Secure Boot is a feature found in the startup software for your computer that's designed to ensure your computer starts safely and securely by preventing unauthorized software like malware from taking control of your PC at boot-up.

If you're using Windows 10 and a modern PC with UEFI (Unified Extensible Firmware Interface, the low-level software that enables your computer to boot), then you're automatically afforded protection from illicit software attempting to take control of your computer when it starts up.

How Secure Boot works

Before Secure Boot, the computer's BIOS (Basic Input/Output System) would hand off control of the PC to any bootloader that was located in the right location on the hard drive. There was no way for the BIOS to validate or authenticate the software, so anything could boot the PC - Windows, other operating systems like Linux, and even malware.

That's no longer the case. Secure Boot is a feature in UEFI, which has replaced the BIOS on the vast majority of PCs in use today. While the BIOS was commonly used in computers from the first PC until the 2000s, today virtually all PCs use UEFI. You may have seen the UEFI interface if you had to access the startup menu by pressing a keyboard shortcut (usually F1 or F2) when the computer is first turned on.

Secure Boot establishes what programmers refer to as a "trust relationship" between the UEFI and the operating system that it launches at boot time. To do this, the launch software is signed with pairs of public/private security keys. The operating system's private key is "whitelisted" by UEFI. If UEFI has approved the key, the software (like Windows 10) can launch.

Windows 10 ships with a certificate that's stored in UEFI; this serves as the key that allows it to boot.
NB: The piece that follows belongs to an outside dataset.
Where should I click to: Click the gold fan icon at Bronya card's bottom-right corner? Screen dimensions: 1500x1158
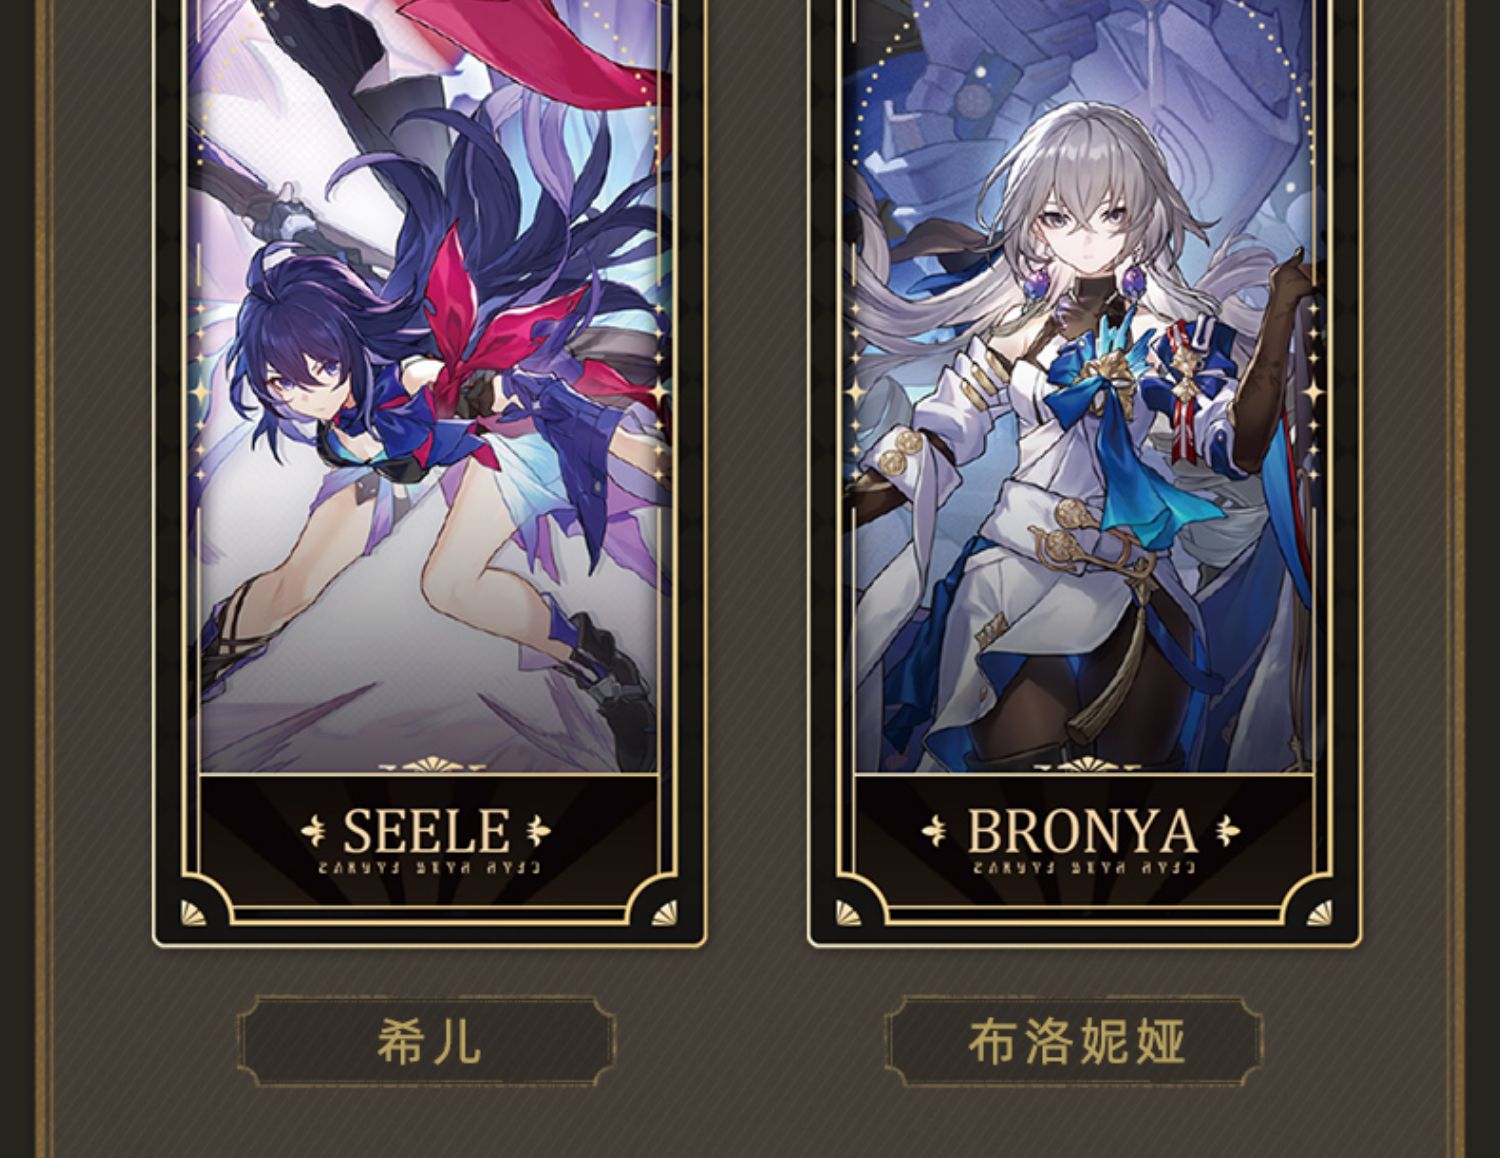coord(1320,912)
Likewise, other reputable operating systems (like Linux) can also acquire a key and register with UEFI, allowing them to boot securely as well.

Conversely, if malware tries to install a bootloader on your PC to take over at startup, it will not have a signed key, and UEFI will not allow it to launch.

How to manage Secure Boot

While Secure Boot works silently in the background and you probably never have reason to change it, you have the option to tweak Secure Boot if you need to:

  • You can disable Secure Boot entirely. This is not recommended - if you turn off Secure Boot, any software can boot on your PC. You can run older versions of Windows that don't support Secure Boot's public/private key authentication, or experimental operating systems that would not ordinarily work. But this also opens you up to malware bootloaders, so do this with care.
  • If you are an IT professional, Secure Boot allows you to add and remove certificates, essentially determining which operating systems your PC is allowed to run. If you ran an organization that used Linux, for example, you could revoke Windows 10's ability to run on your group's hardware, only allowing your distribution of Linux.